Хмельные, в звоне комарином
Ложились травы в полный рост.
И пахло, пахло кумарином
И таволгой — до самых звезд!
Птичата вырасти спешили —
Лететь, брести, куда взбрело.
Они порхали, мельтешили
И поднимались на крыло.
Так были милы их повадки,
Доверье в бусинках-глазах!
И, значит, было все в порядке
И на земле, и в небесах.

«Простота-то какая! — комментирует эти стихи автор очерка „Самоцветы Ивана Ханаева“. — Ясность — до прозрачности. И — доброта, любовь ко всему сущему.
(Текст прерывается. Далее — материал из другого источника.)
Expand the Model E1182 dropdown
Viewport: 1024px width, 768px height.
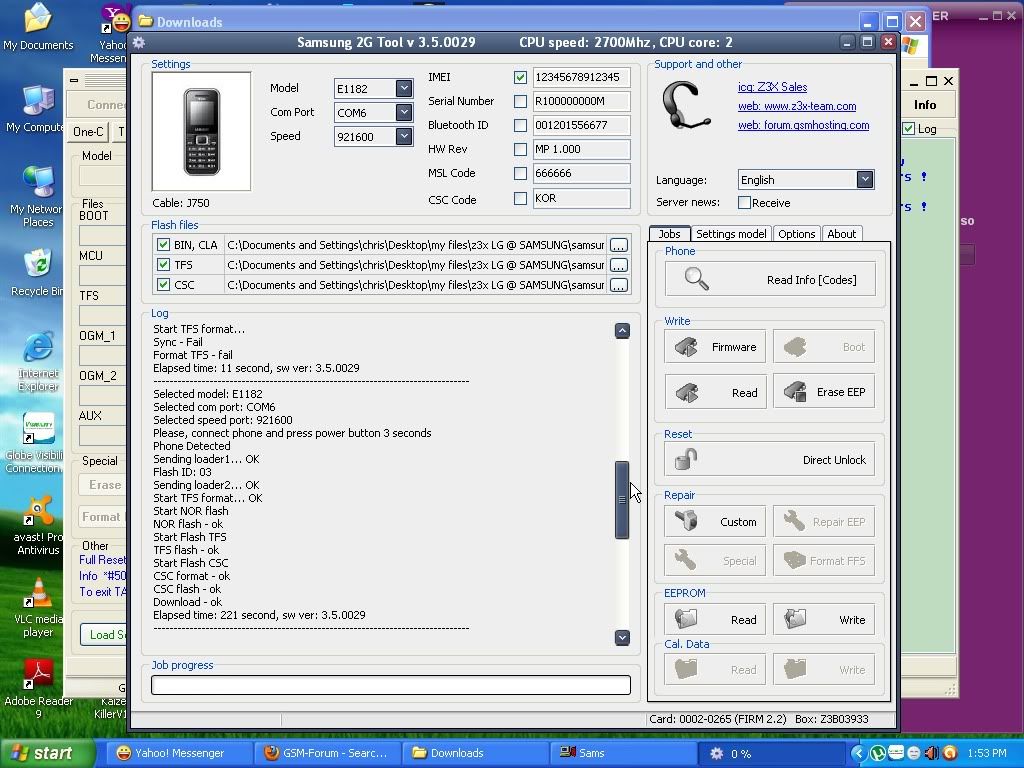coord(404,88)
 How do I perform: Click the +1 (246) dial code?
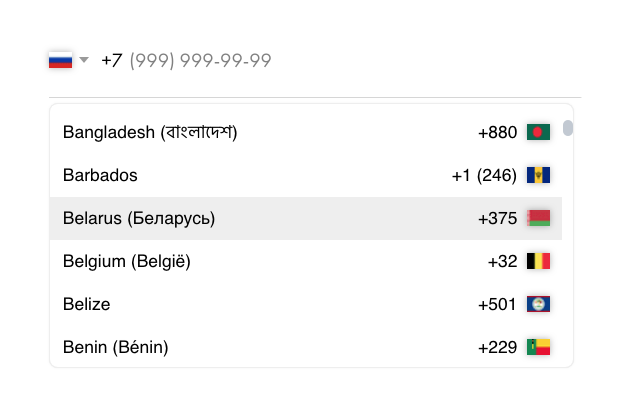click(484, 175)
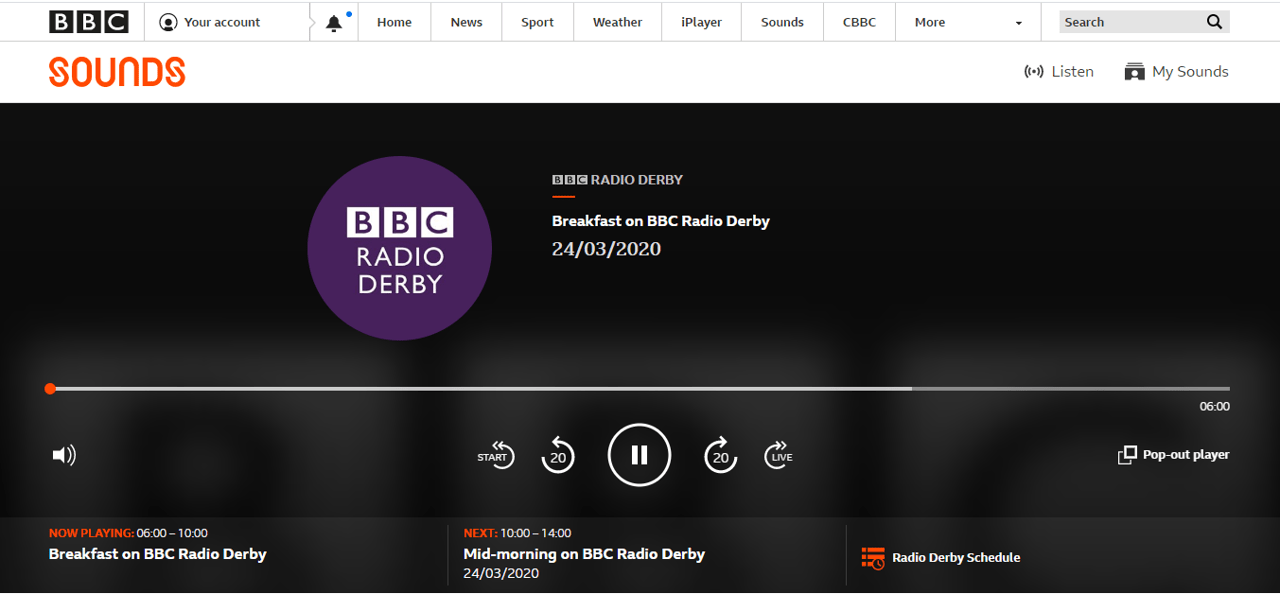Skip forward 20 seconds
This screenshot has height=594, width=1280.
coord(720,456)
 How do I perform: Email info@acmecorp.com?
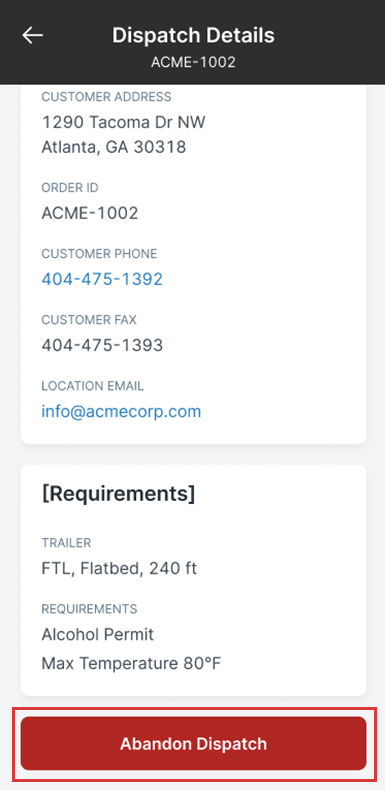[121, 412]
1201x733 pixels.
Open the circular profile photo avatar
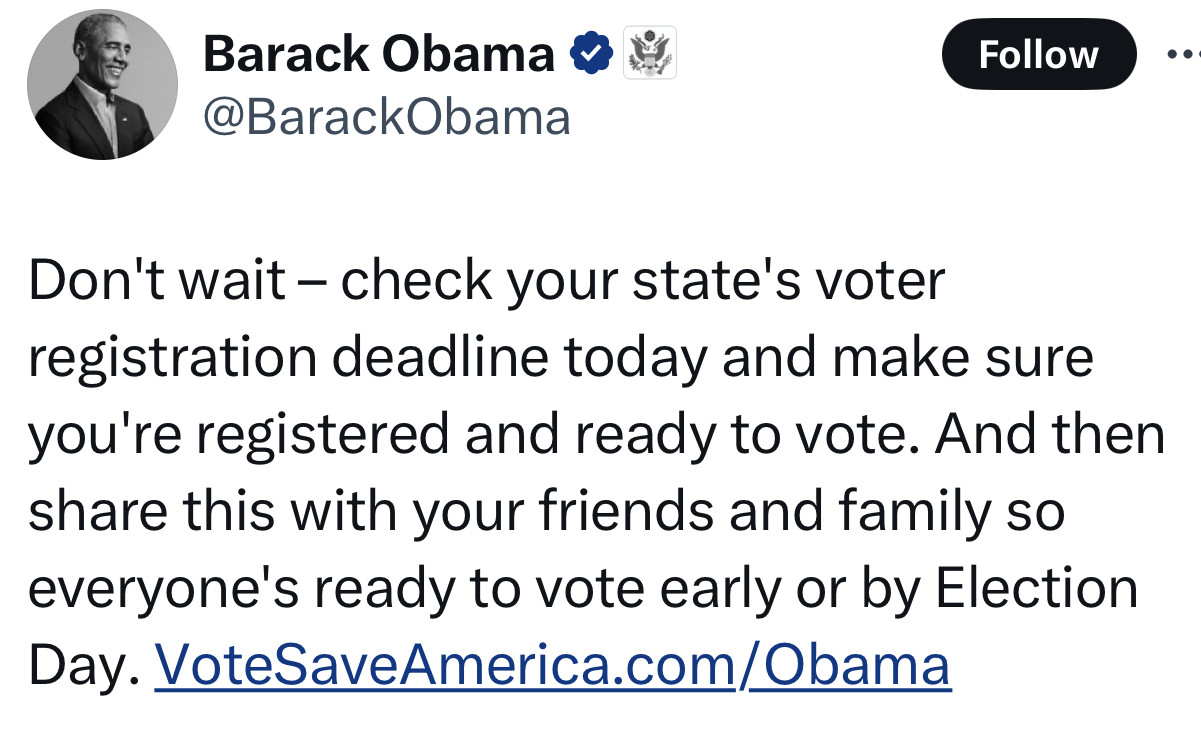[x=103, y=85]
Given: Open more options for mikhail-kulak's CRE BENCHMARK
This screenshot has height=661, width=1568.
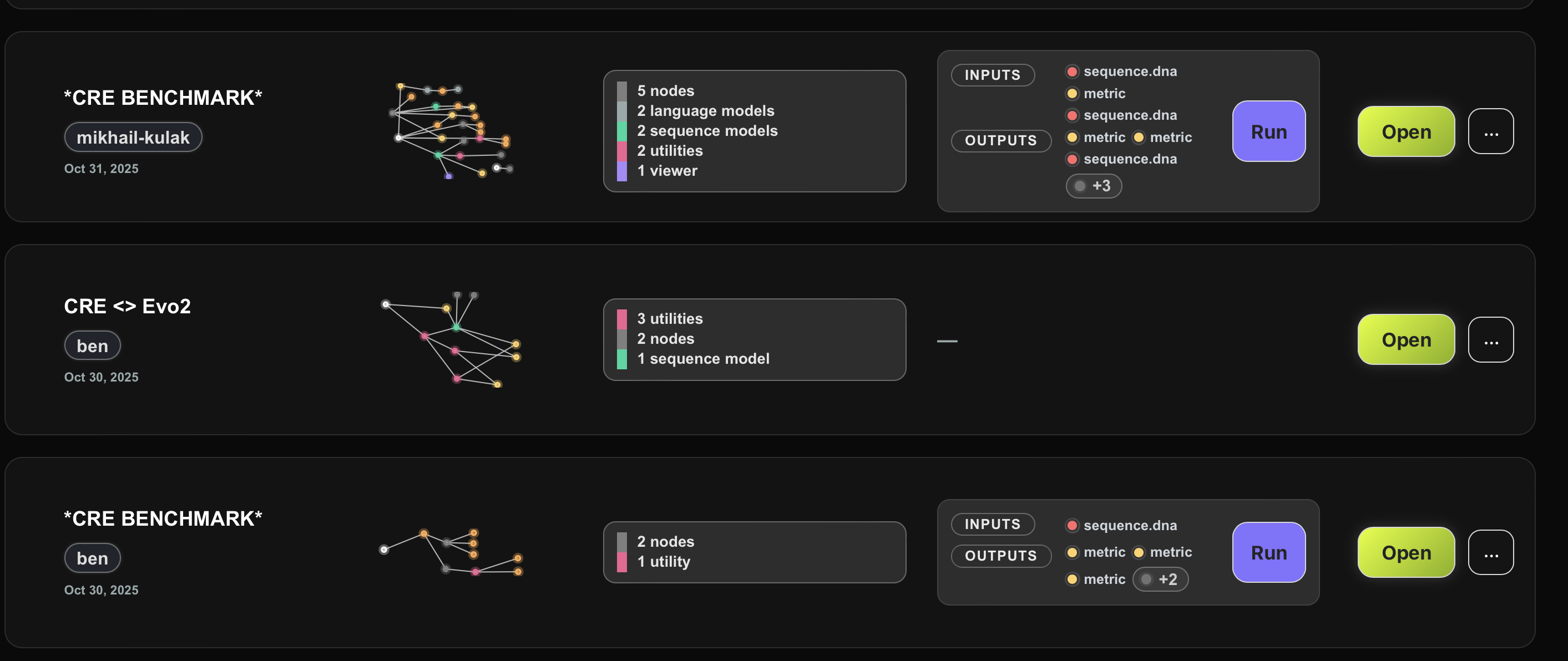Looking at the screenshot, I should [1490, 131].
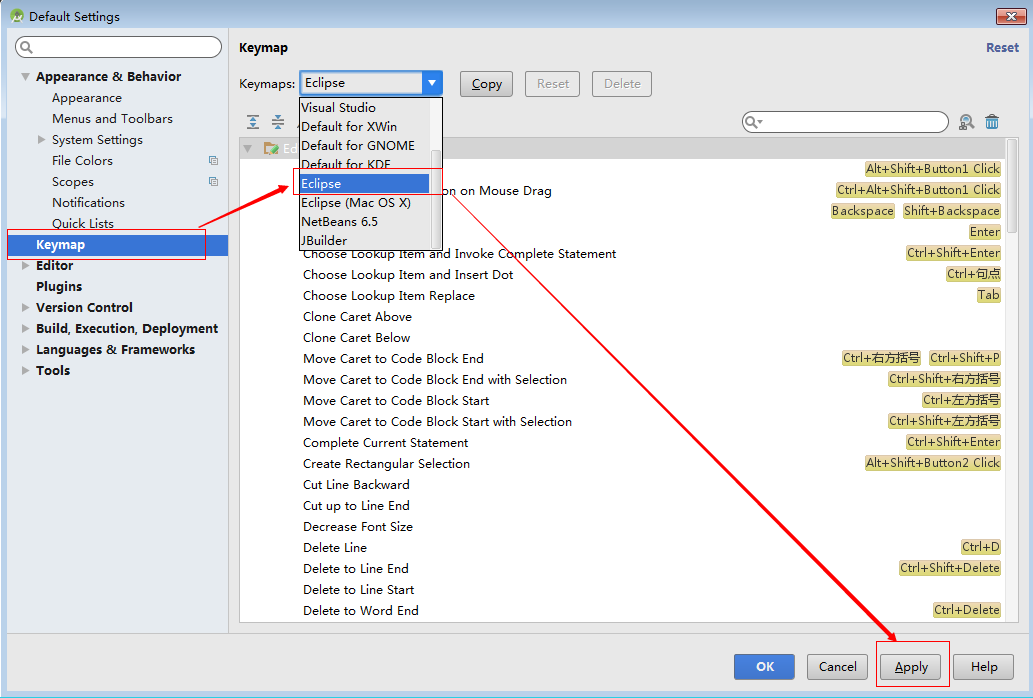Screen dimensions: 1033x698
Task: Click the settings search field in the sidebar
Action: click(x=119, y=47)
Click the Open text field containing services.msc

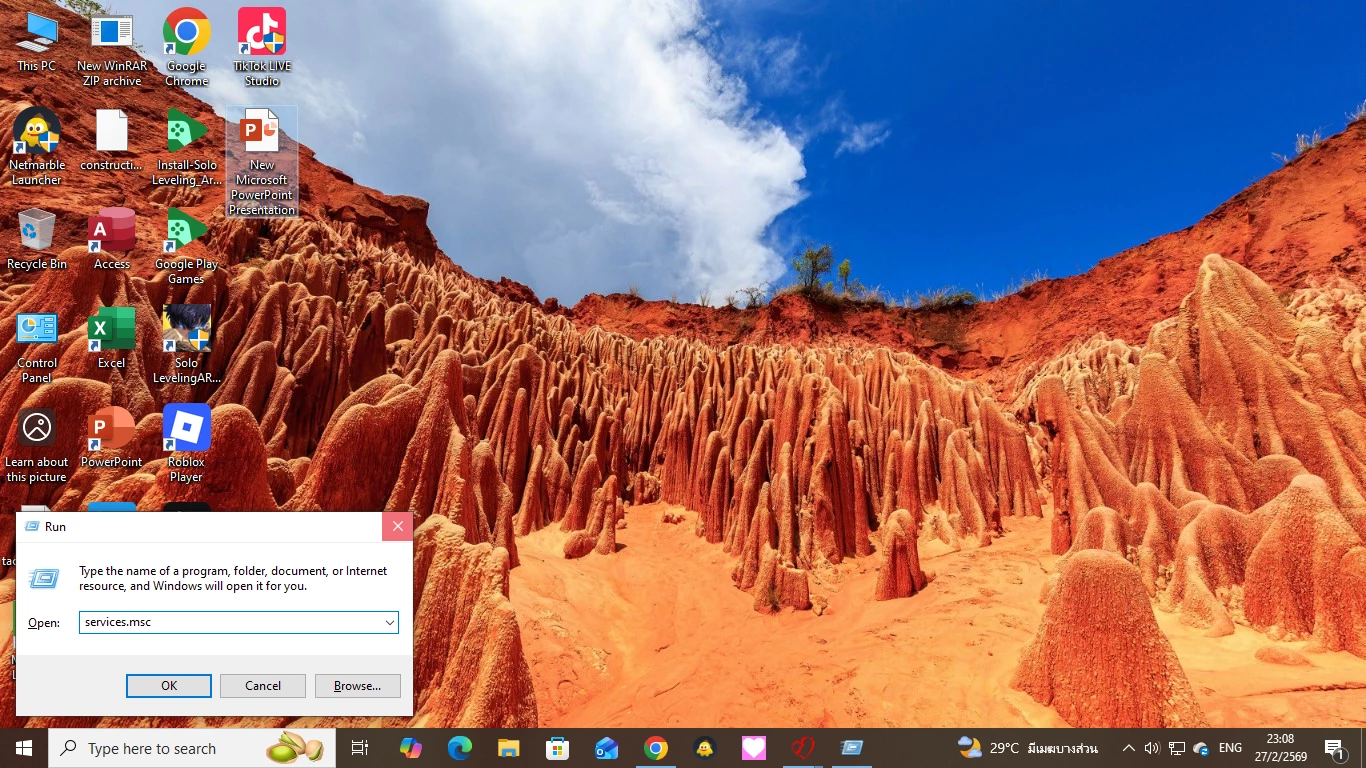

И — умиротворенность, радость, что „все в порядке и на земле, и в небесах“. И уж не знаю, по каким таким законам, но за этим благополучным кусочком мироздания, увиденным поэтом, вдруг встает вся земля — с ее нескончаемыми войнами, экологическими проблемами, человеческой злобой, нетерпением, насилием».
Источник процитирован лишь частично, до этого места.